Important

You are viewing the NeMo 2.0 documentation. This release introduces significant changes to the API and a new library, NeMo Run. We are currently porting all features from NeMo 1.0 to 2.0. For documentation on previous versions or features not yet available in 2.0, please refer to the NeMo 24.07 documentation.

Vision Transformer Training#

We have curated 5 configurations with suggested hyperparameters specifically for the NVIDIA DGX SuperPOD, which is equipped with 8 NVIDIA A100 80GB GPUs. The configurations for the curated models can be found in the conf/training/vit directory. You can access and modify the parameters to adjust the hyperparameters for your specific training runs. By customizing these settings, you can tailor the model’s performance and training efficiency to better suit your needs and requirements.

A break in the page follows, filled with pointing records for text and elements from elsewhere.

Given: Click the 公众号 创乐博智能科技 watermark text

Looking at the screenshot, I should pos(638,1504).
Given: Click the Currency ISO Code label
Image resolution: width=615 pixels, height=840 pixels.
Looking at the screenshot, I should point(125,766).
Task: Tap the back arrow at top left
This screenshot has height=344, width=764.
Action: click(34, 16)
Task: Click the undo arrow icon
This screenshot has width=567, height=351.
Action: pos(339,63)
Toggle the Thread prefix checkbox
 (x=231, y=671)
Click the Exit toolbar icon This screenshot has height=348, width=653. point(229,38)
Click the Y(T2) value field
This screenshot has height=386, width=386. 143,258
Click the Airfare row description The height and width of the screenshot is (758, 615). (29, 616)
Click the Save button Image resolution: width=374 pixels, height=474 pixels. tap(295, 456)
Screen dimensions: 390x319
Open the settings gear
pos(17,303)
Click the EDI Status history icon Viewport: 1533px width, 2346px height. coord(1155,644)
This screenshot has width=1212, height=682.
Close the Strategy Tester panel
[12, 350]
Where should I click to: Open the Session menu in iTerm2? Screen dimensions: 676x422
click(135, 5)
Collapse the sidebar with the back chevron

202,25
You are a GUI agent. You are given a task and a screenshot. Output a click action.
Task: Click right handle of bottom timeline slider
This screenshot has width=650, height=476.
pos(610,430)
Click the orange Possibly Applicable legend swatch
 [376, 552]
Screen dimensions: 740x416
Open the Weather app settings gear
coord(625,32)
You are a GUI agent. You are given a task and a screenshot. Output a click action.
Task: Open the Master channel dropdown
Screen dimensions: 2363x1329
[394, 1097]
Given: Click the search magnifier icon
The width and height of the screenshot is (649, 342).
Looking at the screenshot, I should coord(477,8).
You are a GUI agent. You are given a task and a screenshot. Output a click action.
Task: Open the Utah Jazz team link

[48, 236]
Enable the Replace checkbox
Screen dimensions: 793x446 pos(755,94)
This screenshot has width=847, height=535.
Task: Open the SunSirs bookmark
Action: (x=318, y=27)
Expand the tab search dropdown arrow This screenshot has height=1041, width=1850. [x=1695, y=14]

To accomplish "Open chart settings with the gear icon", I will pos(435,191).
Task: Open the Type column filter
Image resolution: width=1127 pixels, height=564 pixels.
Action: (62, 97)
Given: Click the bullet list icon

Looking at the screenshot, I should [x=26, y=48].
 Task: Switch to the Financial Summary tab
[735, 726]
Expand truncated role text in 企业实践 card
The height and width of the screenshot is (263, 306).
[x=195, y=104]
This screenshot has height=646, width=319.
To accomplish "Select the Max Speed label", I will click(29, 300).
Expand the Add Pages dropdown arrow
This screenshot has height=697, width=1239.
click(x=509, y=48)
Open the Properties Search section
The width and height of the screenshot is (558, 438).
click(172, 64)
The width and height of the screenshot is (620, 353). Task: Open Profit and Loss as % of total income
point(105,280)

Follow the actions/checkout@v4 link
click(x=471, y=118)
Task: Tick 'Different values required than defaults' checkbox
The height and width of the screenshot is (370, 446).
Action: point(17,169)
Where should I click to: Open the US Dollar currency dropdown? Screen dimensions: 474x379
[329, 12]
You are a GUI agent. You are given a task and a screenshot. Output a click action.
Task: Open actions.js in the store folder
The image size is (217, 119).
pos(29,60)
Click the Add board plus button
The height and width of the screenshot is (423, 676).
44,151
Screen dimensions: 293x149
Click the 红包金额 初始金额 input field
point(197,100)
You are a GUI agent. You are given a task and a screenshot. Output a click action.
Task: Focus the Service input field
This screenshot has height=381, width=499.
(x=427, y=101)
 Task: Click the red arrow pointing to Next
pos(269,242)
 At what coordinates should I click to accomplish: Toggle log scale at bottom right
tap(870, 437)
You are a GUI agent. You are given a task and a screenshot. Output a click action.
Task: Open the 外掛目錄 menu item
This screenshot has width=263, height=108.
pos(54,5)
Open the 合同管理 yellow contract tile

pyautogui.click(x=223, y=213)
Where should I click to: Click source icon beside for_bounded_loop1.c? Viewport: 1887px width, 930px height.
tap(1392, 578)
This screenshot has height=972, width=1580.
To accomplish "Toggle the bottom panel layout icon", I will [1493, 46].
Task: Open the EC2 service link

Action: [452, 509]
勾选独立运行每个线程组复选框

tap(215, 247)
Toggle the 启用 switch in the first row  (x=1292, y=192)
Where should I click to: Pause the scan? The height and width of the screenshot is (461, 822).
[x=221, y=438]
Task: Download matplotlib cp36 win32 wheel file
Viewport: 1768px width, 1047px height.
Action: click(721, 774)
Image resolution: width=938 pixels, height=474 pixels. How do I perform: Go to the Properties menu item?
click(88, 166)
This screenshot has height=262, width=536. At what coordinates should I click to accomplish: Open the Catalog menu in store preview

Model	Model size (M)	Hidden size	FFN_dim	Attention heads	Number of layers	Batch Size per GPU	Accumulated Global Batch Size	Precision	AMP Level	Total Training Samples Seen
B/16	86	768	3072	12	12	512	4096	BF16	O2	400M
L/16	303	1024	4096	16	24	256	4096	BF16	O2	400M
H/14	632	1280	5120	16	32	128	4096	BF16	O2	400M
g/14	1011	1408	6144	16	40	64	4096	BF16	O2	400M
G/14	1843	1664	8192	16	48	32	4096	BF16	O2	400M

To enable the training stage with a Vision Transformer (ViT) model, configure the configuration files:

In the defaults section of conf/config.yaml, update the training field to point to the desired ViT configuration file. For example, if you want to use the B/16``(i.e. ``B_16) configuration, change the training field to vit/B_16.
```
defaults:
  - _self_
  - cluster: bcm
  - data_preparation: null
  - training: vit/vit_B_16
  ...
```
In the stages field of conf/config.yaml, make sure the training stage is included. For example,
```
stages:
  - training
  ...
```
Execute the launcher pipeline: python3 main.py.

Remarks: The correctness of our Vision Transformer implementation has been verified by pretraining ViT B/16 for 300 epochs on the ImageNet 1K dataset. This demonstrates that our implementation is consistent with the expected performance and results of Vision Transformers in general.